Surnommée la « Jeanne d’Arc congolaise », Kimpa Vita initia un mouvement de réinterprétation afro-centrée du catholicisme. Figure d’Afrique centrale (Angola, RDC, Congo), la « Prophète de l’unité » œuvra pour la réunification du royaume Kongo (XVIIe siècle), alors sous domination portugaise. Découvrez cette figure du nationalisme et de l’anticolonialisme, mère de l’unité africaine.
Kimpa Vita naît vers 1684, dans une famille noble au Mont Kibangu, situé à Mbanzakongo, une localité appartenant au territoire de l’actuel Angola. Elle sera baptisée à une date inconnue, par un prêtre métis originaire d’Angola, Luis de Mendonça, d’après certaines sources. Kimpa Vita grandit à une époque où la guerre civile fait rage entre différentes factions au sein du royaume de Kongo, affaibli par des conflits incessants avec le Portugal et certains peuples voisins.
Éduquée dans la foi catholique, elle sera dans le même temps, formée à exercer le métier de Nganga marinda, en d’autres termes, guérisseuse du mal et intermédiaire entre la vie et la mort, les vivants et les ancêtres, une sorte de medium. Elle sera alors initiée au sein de la société secrète dite Kimpasi, laquelle s’est donnée pour mission de délivrer les personnes des forces du mal à travers des cérémonies d’exorcisme appelées Mbumba kindonga. Aussi, très tôt, dès son plus jeune âge, Kimpa Vita avait de nombreuses visions. Ces divers antécédents seront à l’origine de son orientation vers la vie spirituelle à l’âge adulte, notamment sa consécration à la suite de ses deux mariages. En effet, après son deuxième divorce, Kimpa Vita sera sacrée Prophétesse de la tribu Kongo, vivant sur un espace situé aujourd’hui à cheval sur les territoires de trois pays : la République Démocratique du Congo, le Congo démocratique et l’Angola.

**Problèmes**:
1. D'après le texte sur Kimpa Vita, quel nom portent les cérémonies d'exorcisme de la société secrète Kimpasi ?
2. Donnez la suite du texte sur Kimpa Vita après sa dernière phrase, s'il vous plaît.

**Données enregistrées**:
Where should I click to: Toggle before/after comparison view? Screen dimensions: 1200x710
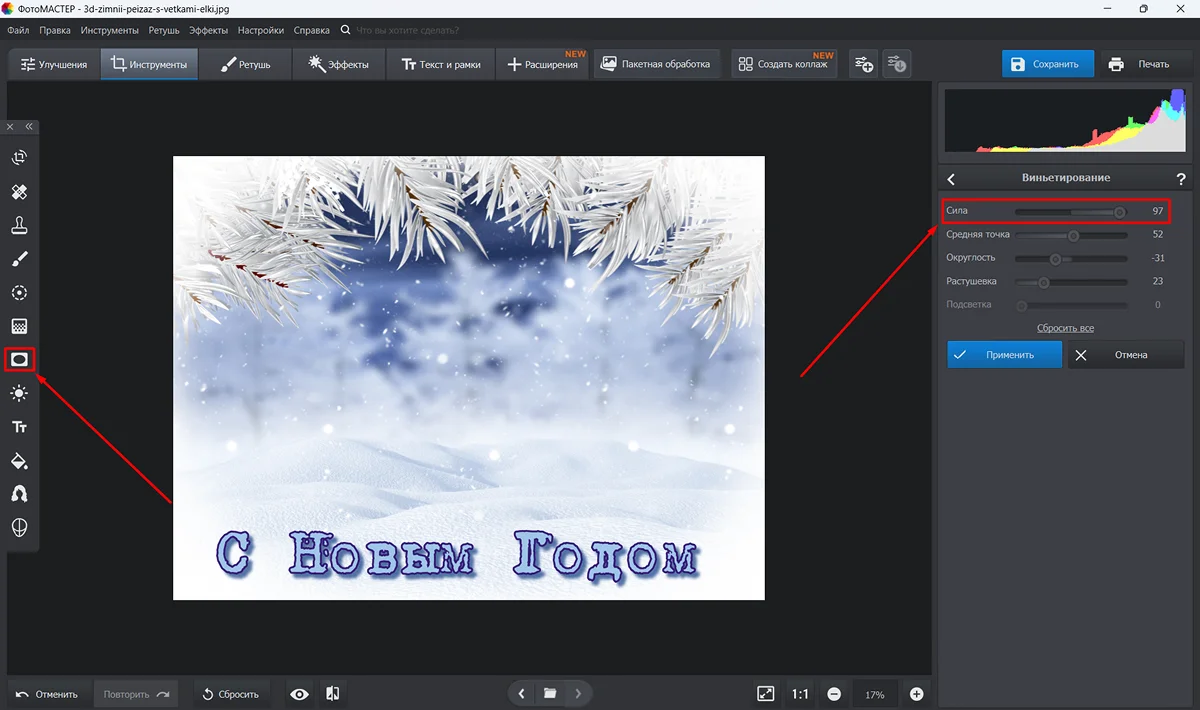pos(333,694)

**Résultats par tâche**:
1. Mbumba kindonga.

2.
Une prêtresse antonianiste africaine
Davantage connue sous le nom portugais de Dona Beatriz, Kimpa Vita fonda et dirigea vers 1704 le mouvement antonianiste, un syncrétisme dont les principes fondamentaux puisent dans des éléments du christianisme, croisé avec des pratiques religieuses africaines.
Dans ses derniers jours, Kimpa Vita tomba gravement malade. Suite à sa guérison, elle affirma être allée au ciel et en être revenue comme une réincarnation de Saint Antoine de Padoue noir : elle venait ainsi de trouver sa raison d’être. De cet événement découlera le sens de tous ses combats.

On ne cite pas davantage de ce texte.